Work required —
Please copy exactly the lines that begin with the one containing "Instruction: Click the" and end with the last line of the entries.

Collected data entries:
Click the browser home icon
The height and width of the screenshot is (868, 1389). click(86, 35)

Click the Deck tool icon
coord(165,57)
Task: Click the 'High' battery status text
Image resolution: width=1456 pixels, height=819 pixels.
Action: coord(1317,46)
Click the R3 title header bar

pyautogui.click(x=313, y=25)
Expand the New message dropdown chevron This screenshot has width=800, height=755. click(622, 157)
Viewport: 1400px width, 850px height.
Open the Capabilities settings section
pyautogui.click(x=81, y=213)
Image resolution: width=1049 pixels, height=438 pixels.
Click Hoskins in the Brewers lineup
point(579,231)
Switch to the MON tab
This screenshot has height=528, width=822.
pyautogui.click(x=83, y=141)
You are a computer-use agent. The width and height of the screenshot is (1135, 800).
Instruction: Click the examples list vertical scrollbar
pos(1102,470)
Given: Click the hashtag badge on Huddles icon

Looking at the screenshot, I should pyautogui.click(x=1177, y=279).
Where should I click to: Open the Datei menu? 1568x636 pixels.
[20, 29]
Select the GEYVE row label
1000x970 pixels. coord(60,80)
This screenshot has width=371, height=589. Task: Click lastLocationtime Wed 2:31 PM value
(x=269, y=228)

Exercise output —
Instruction: Click the examples list vertical scrollbar
pos(1102,470)
Given: Click the hashtag badge on Huddles icon

Looking at the screenshot, I should pyautogui.click(x=1177, y=279).
Where should I click to: Open the Datei menu? 1568x636 pixels.
[20, 29]
Select the GEYVE row label
1000x970 pixels. coord(60,80)
This screenshot has width=371, height=589. Task: Click lastLocationtime Wed 2:31 PM value
(x=269, y=228)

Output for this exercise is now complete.